(Item coordinate data)
====

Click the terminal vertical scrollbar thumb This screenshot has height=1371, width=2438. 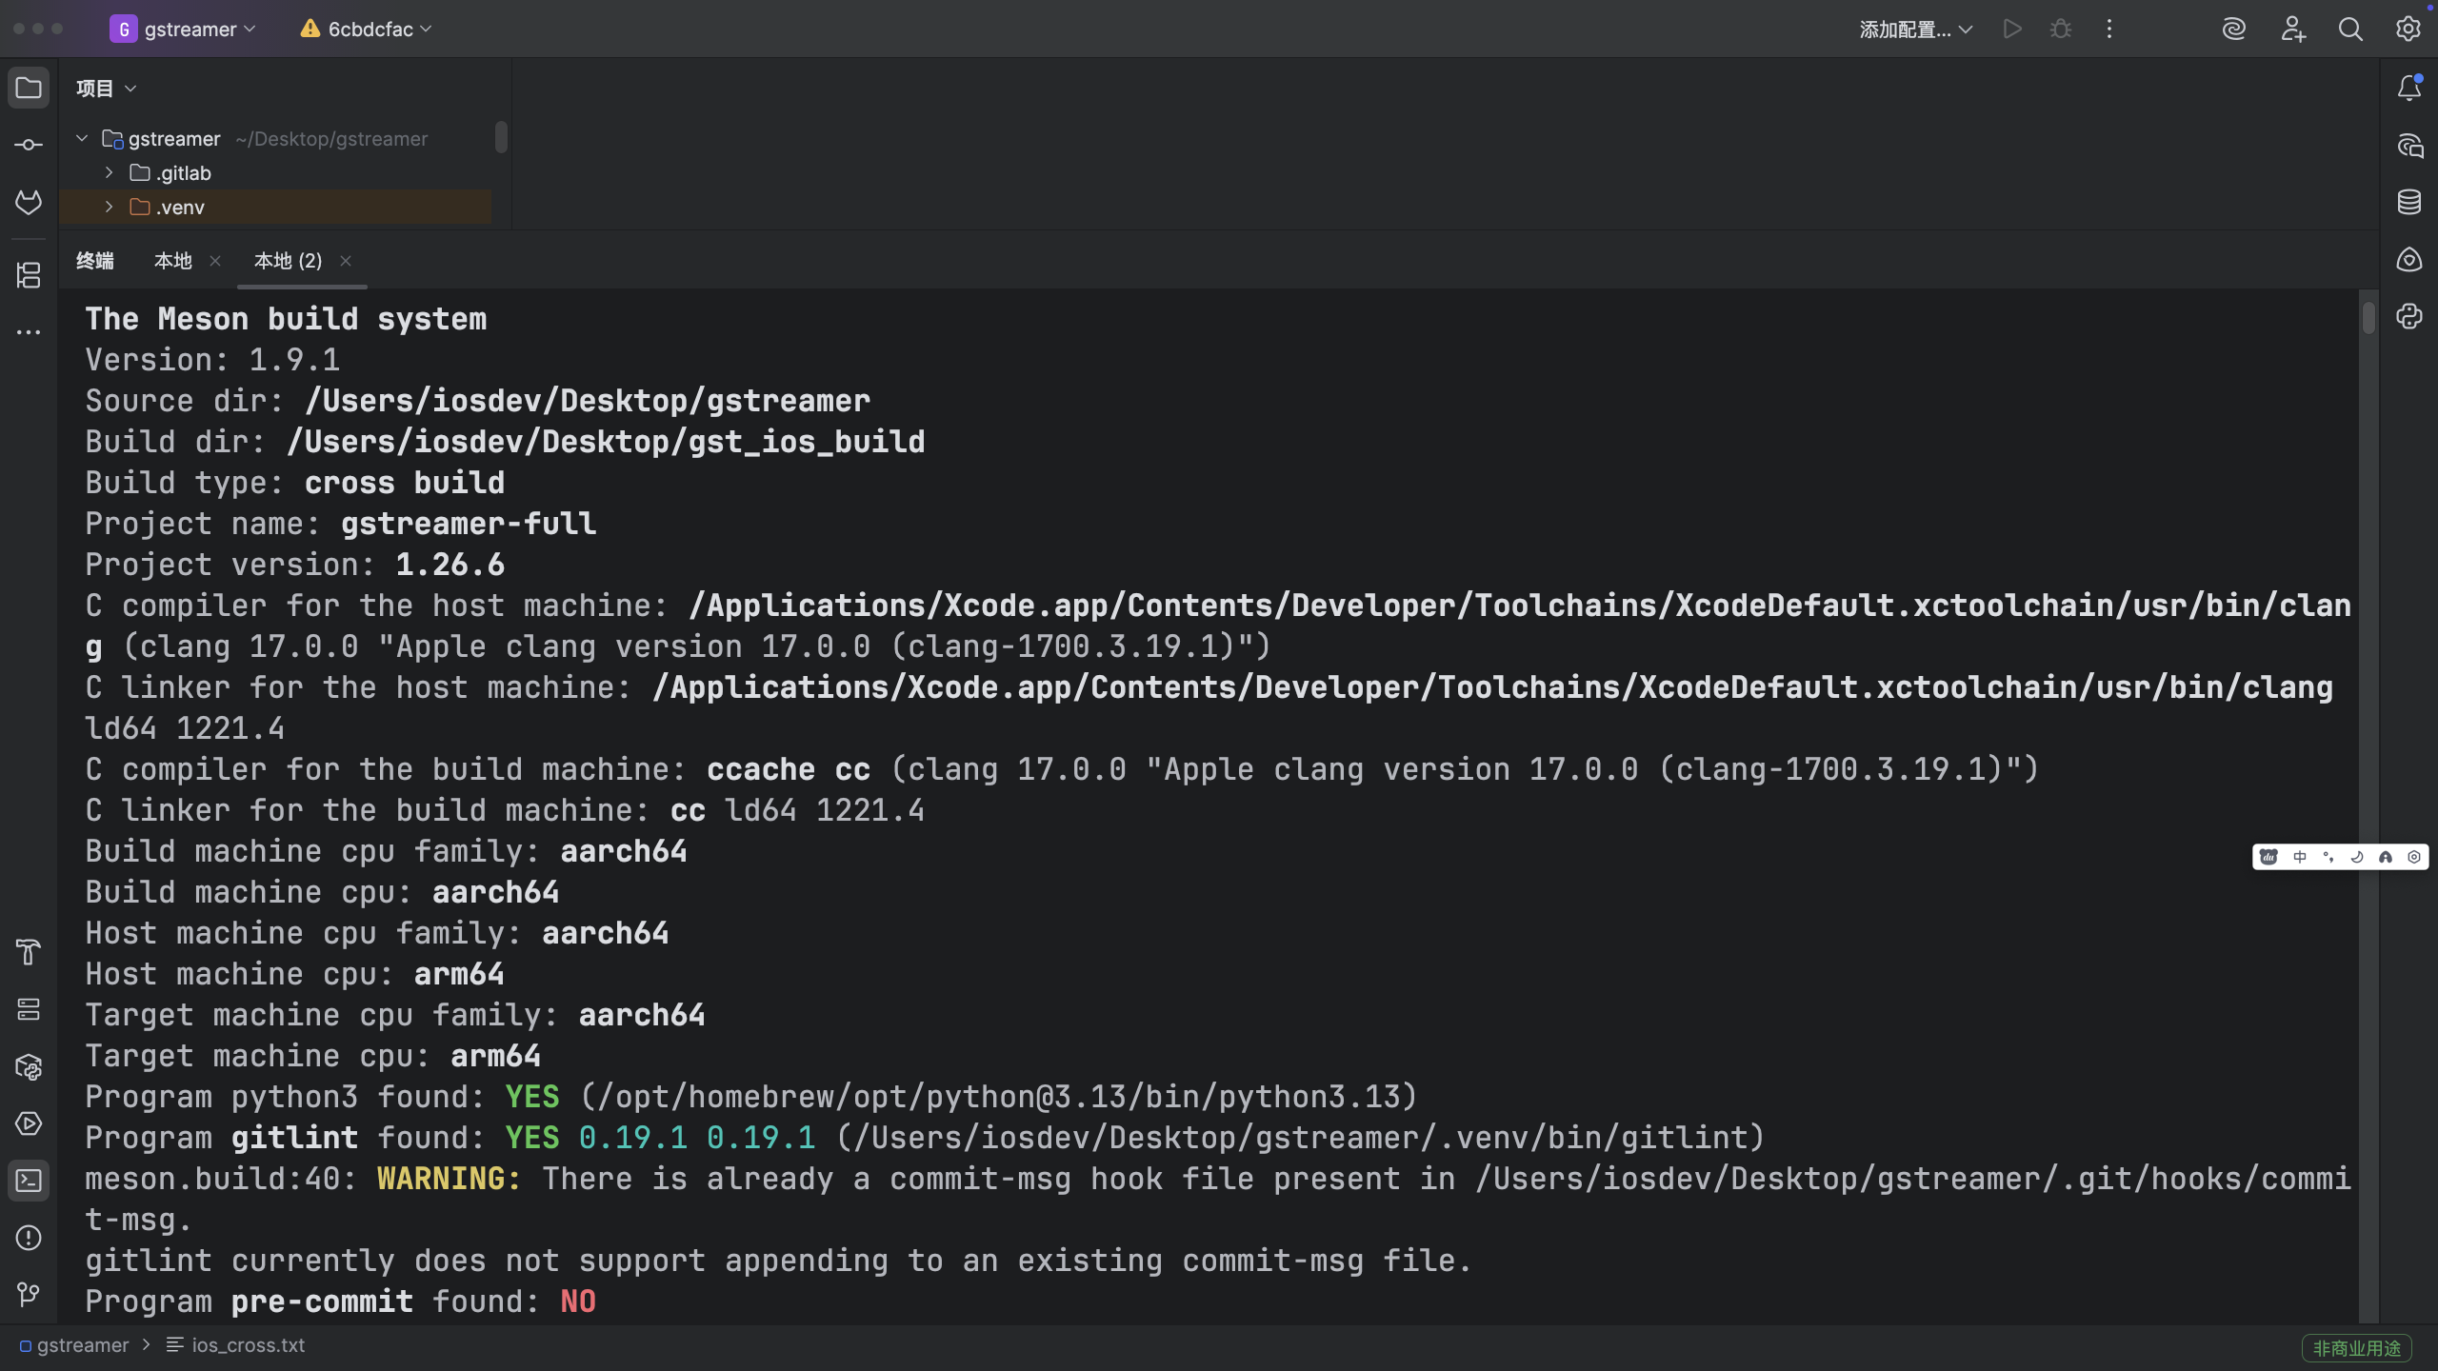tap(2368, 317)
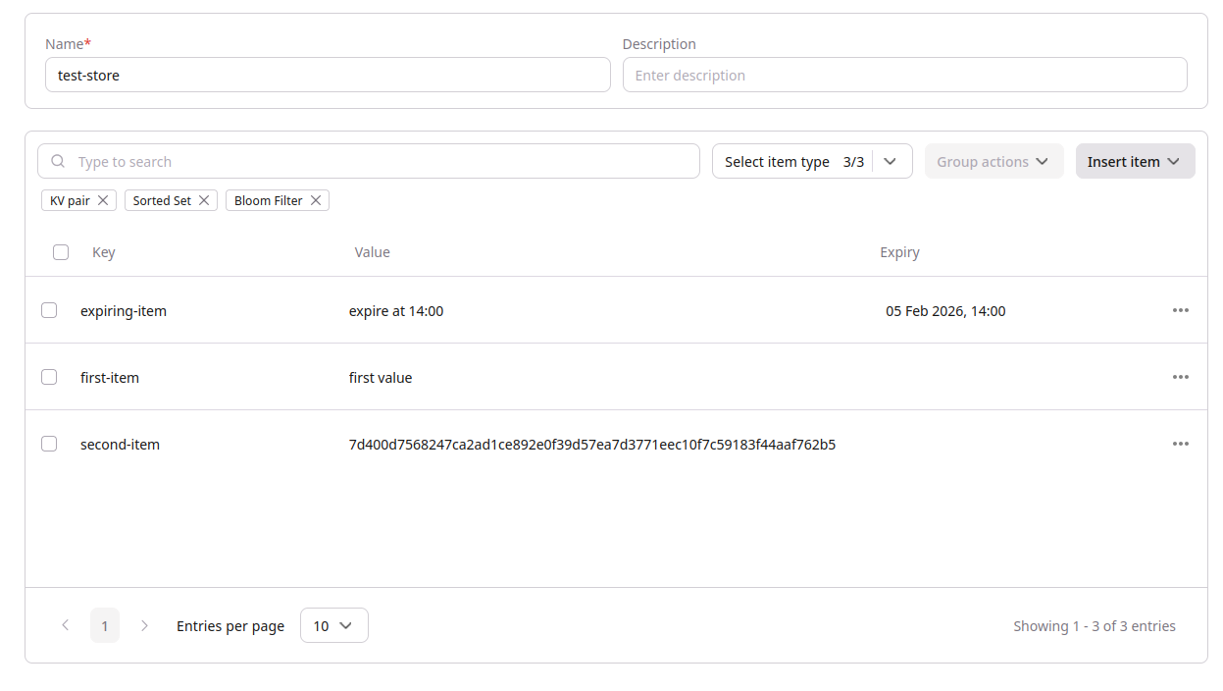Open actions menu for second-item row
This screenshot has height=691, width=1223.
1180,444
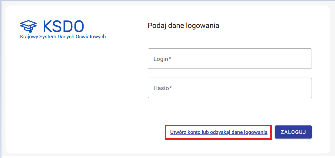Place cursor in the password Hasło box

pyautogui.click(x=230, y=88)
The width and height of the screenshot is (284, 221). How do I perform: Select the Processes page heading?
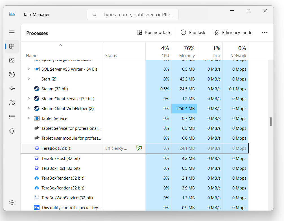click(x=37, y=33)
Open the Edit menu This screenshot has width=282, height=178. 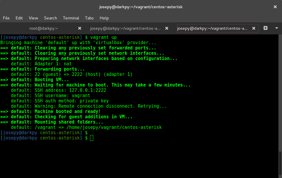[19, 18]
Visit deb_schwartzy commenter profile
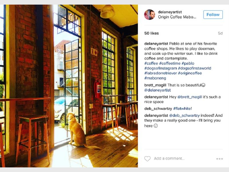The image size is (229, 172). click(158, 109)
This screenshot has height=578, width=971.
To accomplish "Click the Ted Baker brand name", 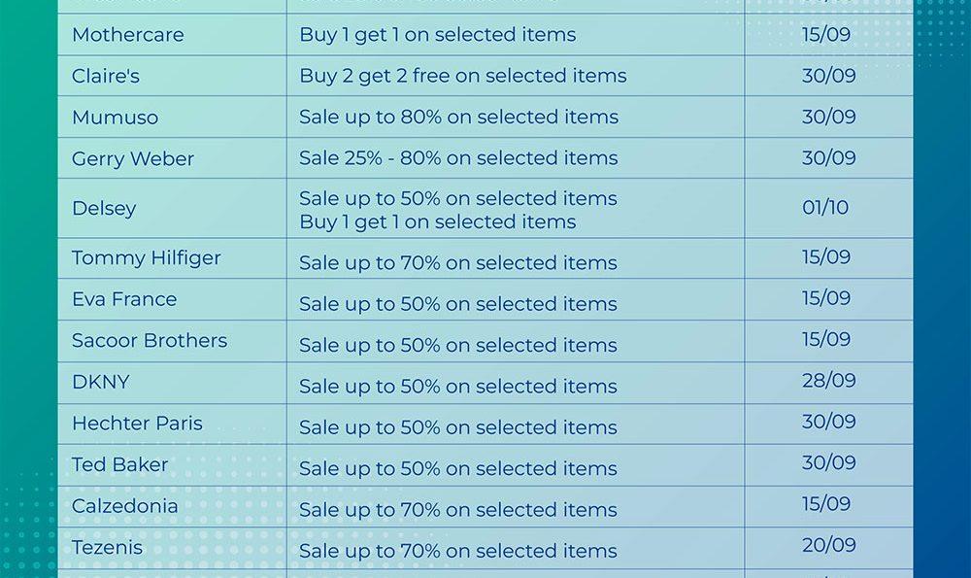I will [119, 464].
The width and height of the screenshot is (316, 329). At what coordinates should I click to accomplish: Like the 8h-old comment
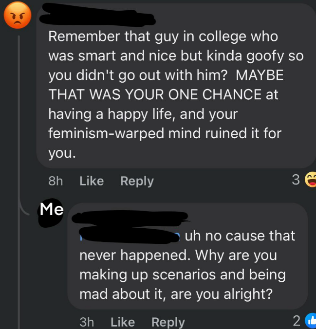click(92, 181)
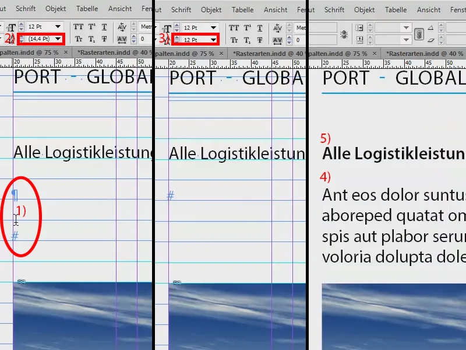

====

#### Exercise details
Update the rows from the line containing "The width and height of the screenshot is (316, 329)." through the end of the rows, both ends included, by changing "comment" to "reply" and keeping everything else as it is. Give only those lines, without the pictures.

#### Solution to this problem
The width and height of the screenshot is (316, 329). At what coordinates should I click to accomplish: Like the 8h-old reply
click(92, 181)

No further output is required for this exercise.